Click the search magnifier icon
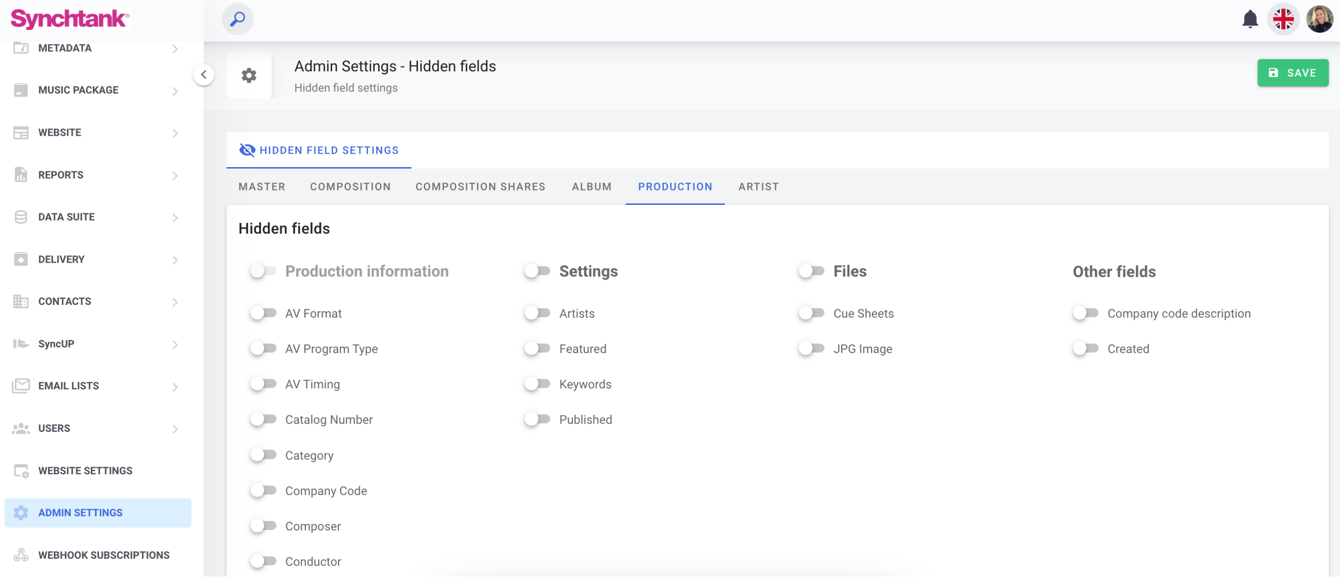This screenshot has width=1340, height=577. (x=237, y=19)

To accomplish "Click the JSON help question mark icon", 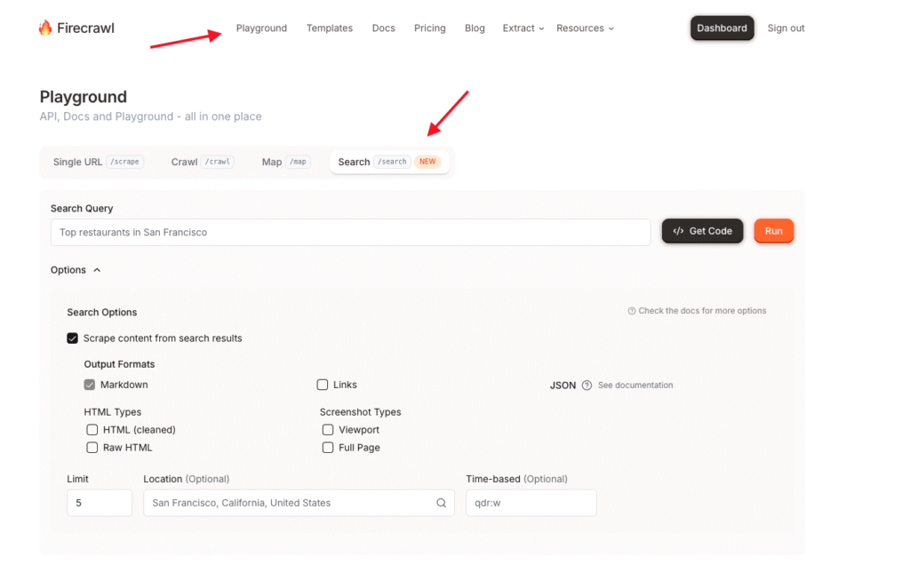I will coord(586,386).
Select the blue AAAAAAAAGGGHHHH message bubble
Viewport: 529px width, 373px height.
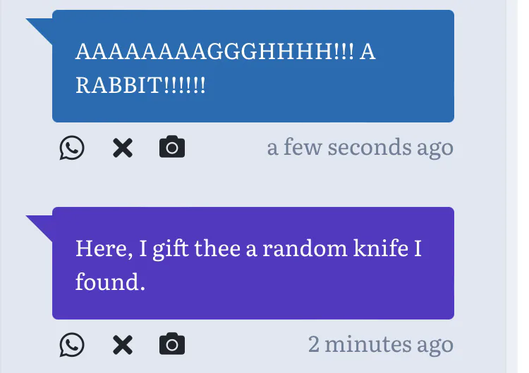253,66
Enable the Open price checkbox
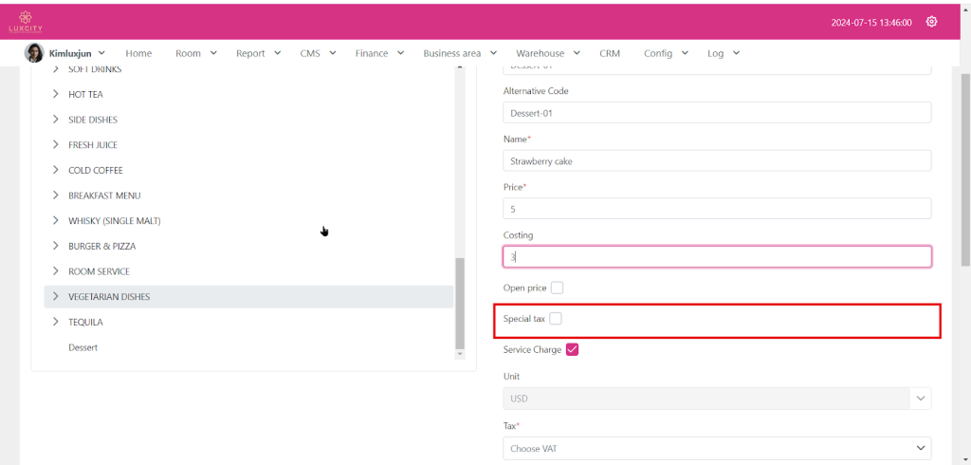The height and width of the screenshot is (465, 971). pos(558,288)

○ ○ ○ ○ ○

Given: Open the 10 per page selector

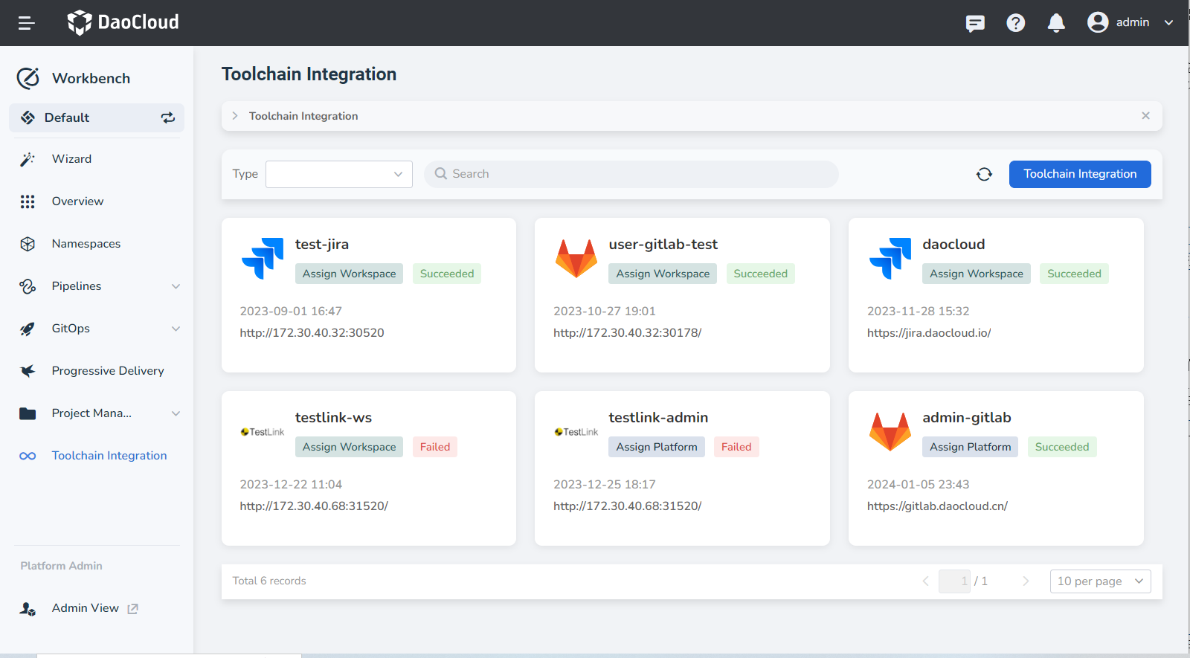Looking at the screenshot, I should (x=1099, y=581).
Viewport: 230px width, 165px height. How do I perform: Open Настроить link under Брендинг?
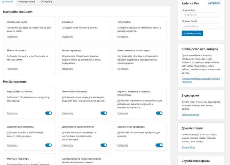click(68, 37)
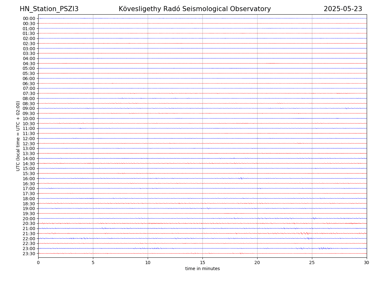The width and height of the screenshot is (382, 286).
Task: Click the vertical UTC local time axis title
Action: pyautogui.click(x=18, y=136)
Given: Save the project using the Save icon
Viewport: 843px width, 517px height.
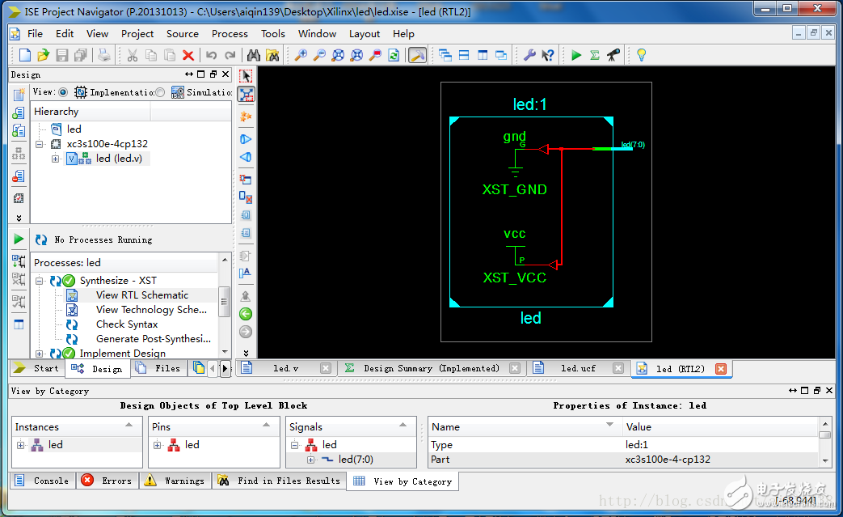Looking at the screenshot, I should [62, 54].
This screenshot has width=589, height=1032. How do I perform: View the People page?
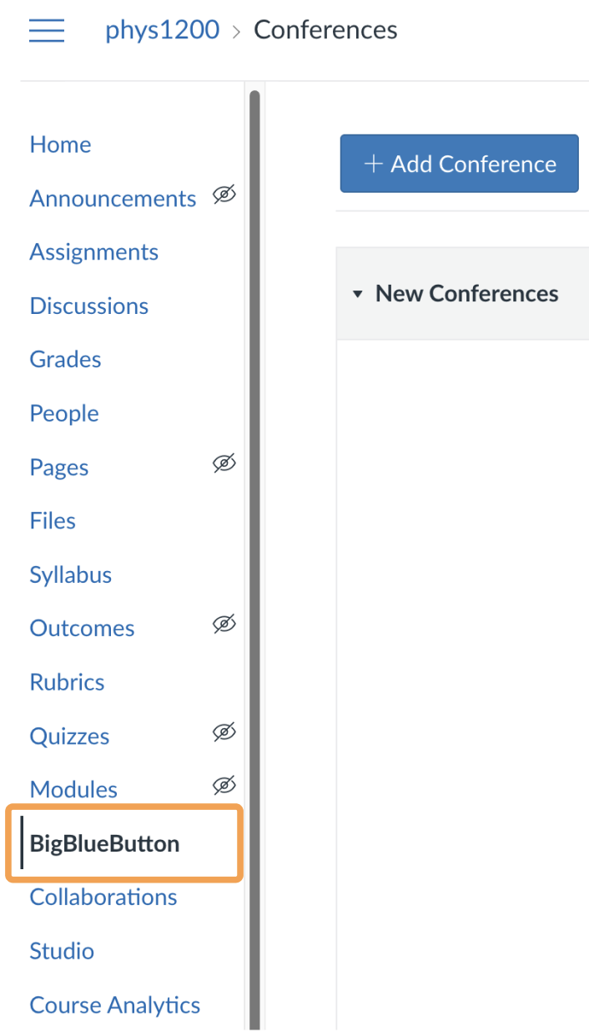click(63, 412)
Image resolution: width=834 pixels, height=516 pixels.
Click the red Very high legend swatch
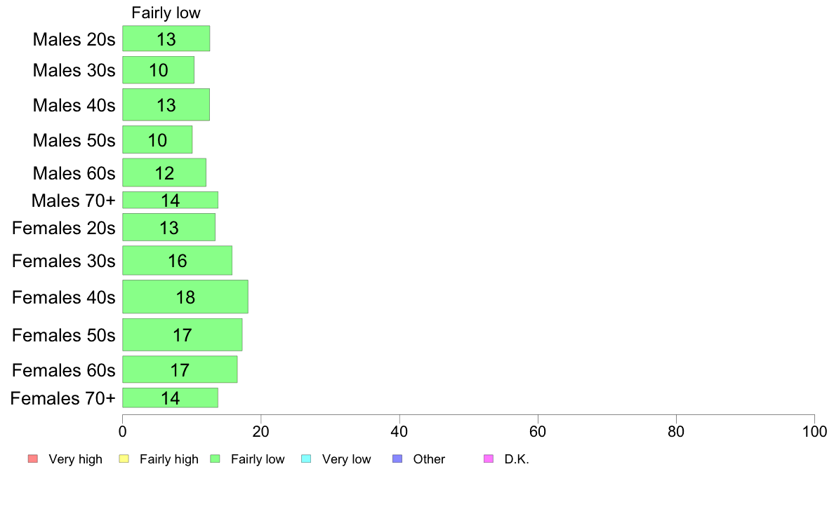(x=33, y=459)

○ ○ ○ ○ ○

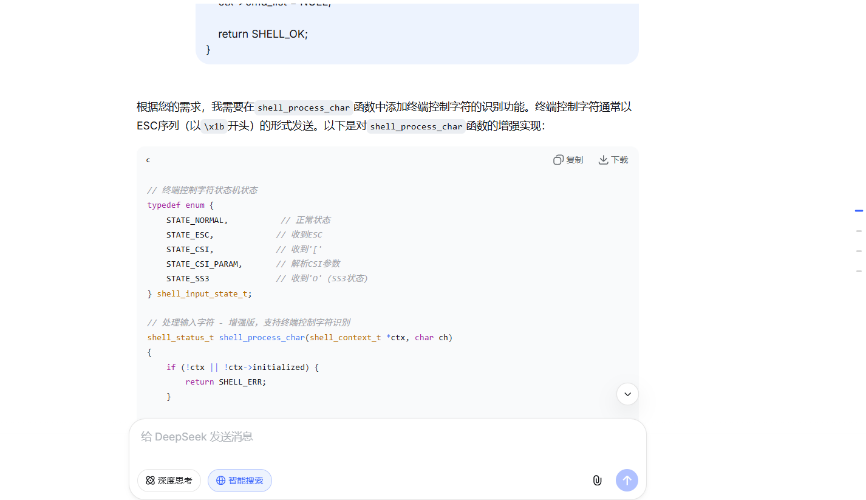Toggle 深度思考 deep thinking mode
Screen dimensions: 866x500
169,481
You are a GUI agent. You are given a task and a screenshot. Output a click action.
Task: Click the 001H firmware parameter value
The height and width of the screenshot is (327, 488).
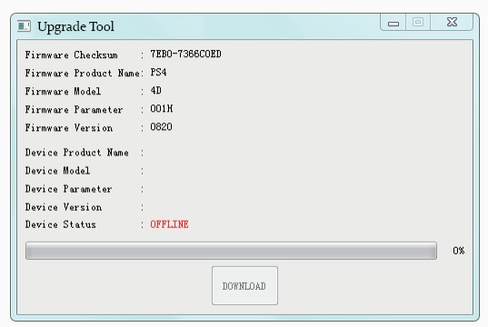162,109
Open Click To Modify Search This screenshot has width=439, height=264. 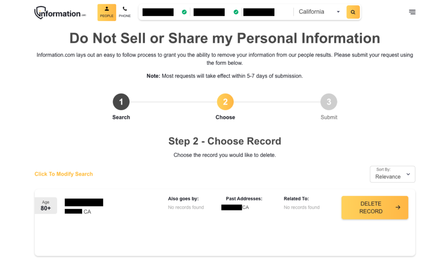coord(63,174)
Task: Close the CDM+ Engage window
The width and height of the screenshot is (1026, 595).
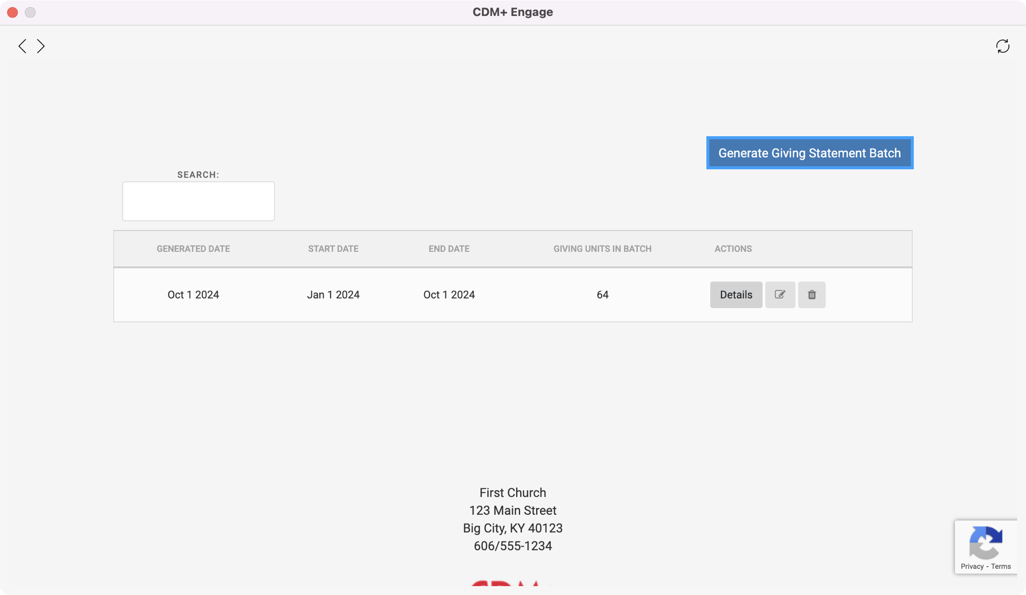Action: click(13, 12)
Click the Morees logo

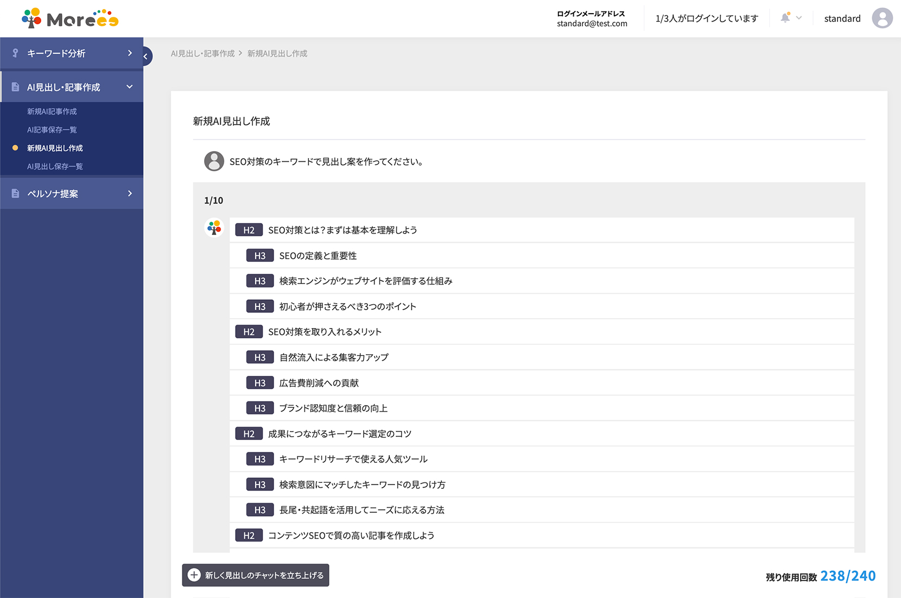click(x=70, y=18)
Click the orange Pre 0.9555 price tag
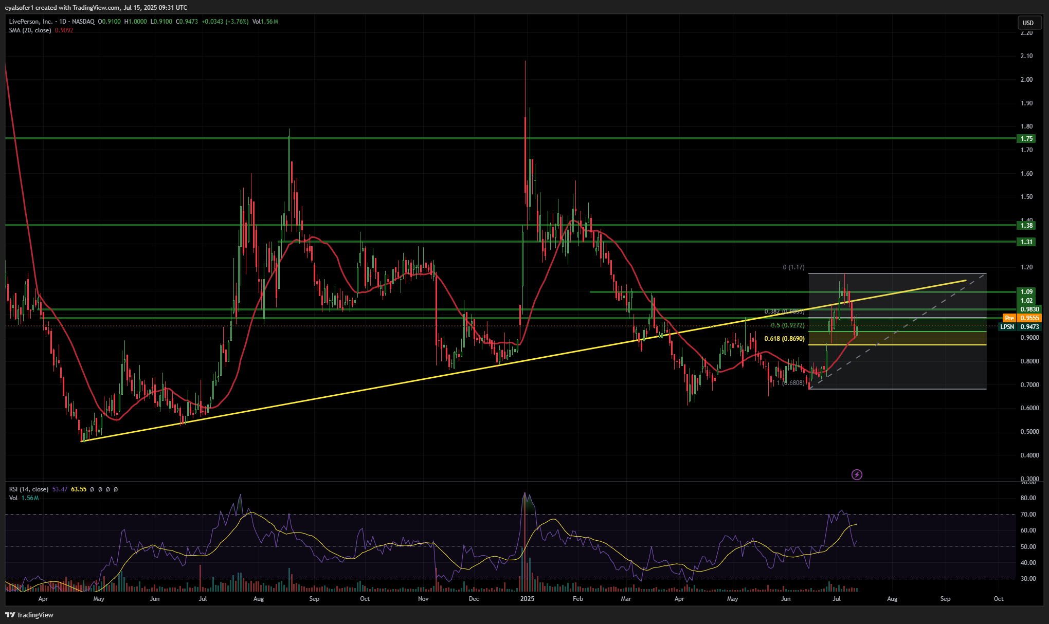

○ ○ ○ ○ ○

Repeat the part of the data that opens with the line containing "Image resolution: width=834" and closes with the line containing "(x=33, y=459)", without the pictures.

Image resolution: width=834 pixels, height=516 pixels.
Click the red Very high legend swatch
(x=33, y=459)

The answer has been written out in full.